The real medical breakthrough in the treatment of psychotic patients was
associated with the use of certain drugs from a chemical family known as
phenothiazines. Originally used in France as tranquilizers for surgery patients,
their potent calming effect attracted the interest of psychiatrists and
other mental health workers. One drug of this group, chlorpromazine, was
found to reduce or eliminate psychotic symptoms in many patients. This
and similar medications came to be referred to as antipsychotic drugs. Although
their mechanism of action is still not completely understood, they
improved the condition of many severely ill patients while causing severe
side effects for others. The drugs allowed patients to function outside the
hospital and often to lead normal lives. They enabled many patients to benefit
from psychotherapy.
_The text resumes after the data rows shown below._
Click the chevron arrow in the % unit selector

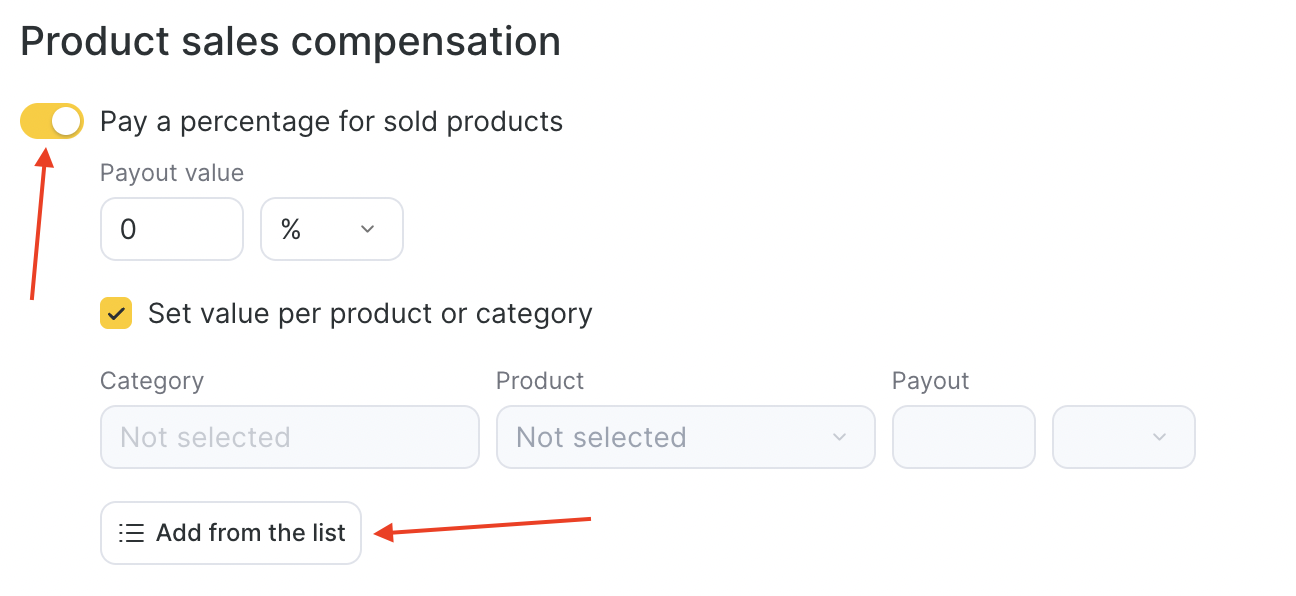point(367,229)
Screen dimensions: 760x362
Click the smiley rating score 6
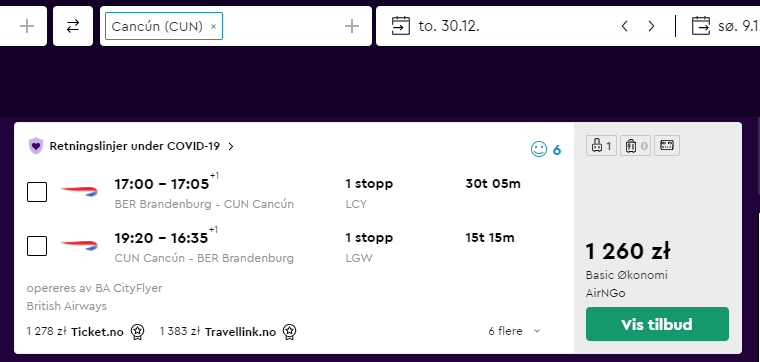click(546, 150)
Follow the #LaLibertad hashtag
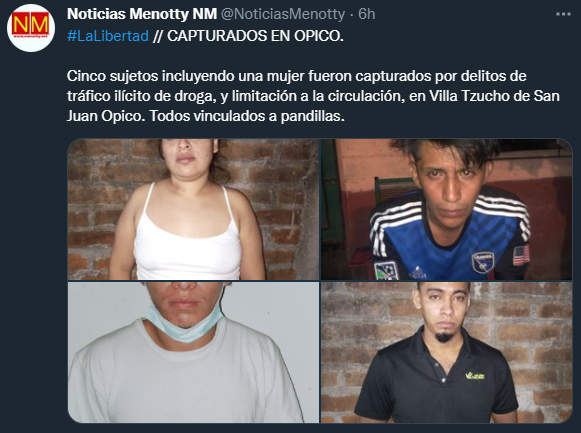 click(108, 36)
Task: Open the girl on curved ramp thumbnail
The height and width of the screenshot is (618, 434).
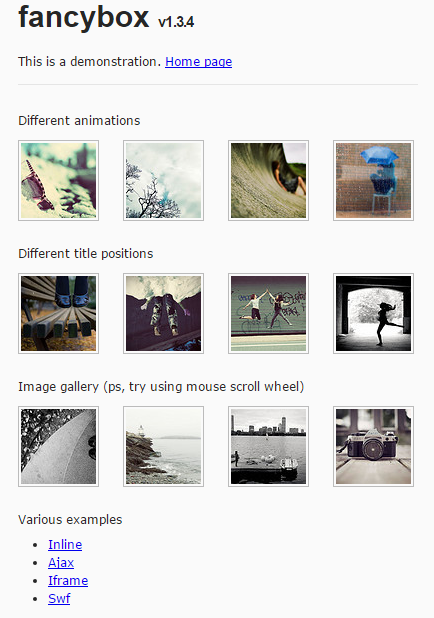Action: [x=268, y=180]
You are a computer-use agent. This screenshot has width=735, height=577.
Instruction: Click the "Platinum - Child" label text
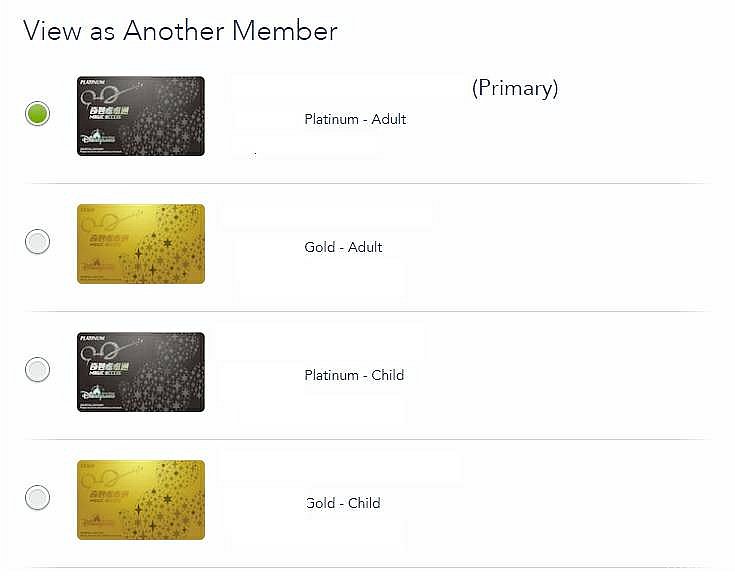[354, 375]
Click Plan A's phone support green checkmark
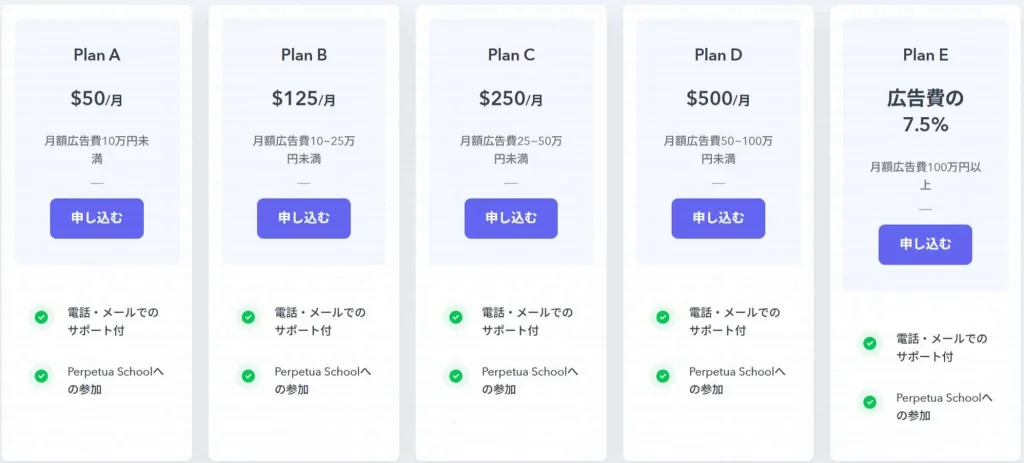This screenshot has height=463, width=1024. [x=41, y=317]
The approval of the use of chlorpromazine as an
antipsychotic drug in the United States in 1955 revolutionized the treatment
of many mental patients. Individuals who, prior to 1955, might have
spent much of their lives in a hospital could instead control their illness effectively
enough to live in the community, work at a job, attend school, and
be a functioning member of a family.

In 1955, the United States had approximately 559,000 patients in state
mental hospitals; seventeen years later, in 1972, the population of the state
mental hospitals had decreased almost by half, to approximately 276,000.
Although all of this cannot be attributed to the advent of the psychoactive
drugs, they undoubtedly played a major role. The phenothiazines had finally
given medicine a real tool in the battle with psychosis. One might believe
that the antipsychotic drugs, combined with a modern version of the
moral treatment, would enable society to eliminate mental illness as a major
human problem. Unfortunately, good intentions go awry. The “major tranquilizers”
can easily become chemical straitjackets; those who prescribe the
drugs are sometimes minimally involved with future treatment. In the early
1980’s, policy makers saw what appeared to be the economic benefits of reducing
the role of the mental hospital, by discharging patients and closing
some facilities. However, they did not foresee that large numbers of homeless
psychotics would live in the streets as a consequence of “deinstitutionalization.” The plight of the homeless continues in the early part of the twentyfirst
century to be a serious problem throughout the United States.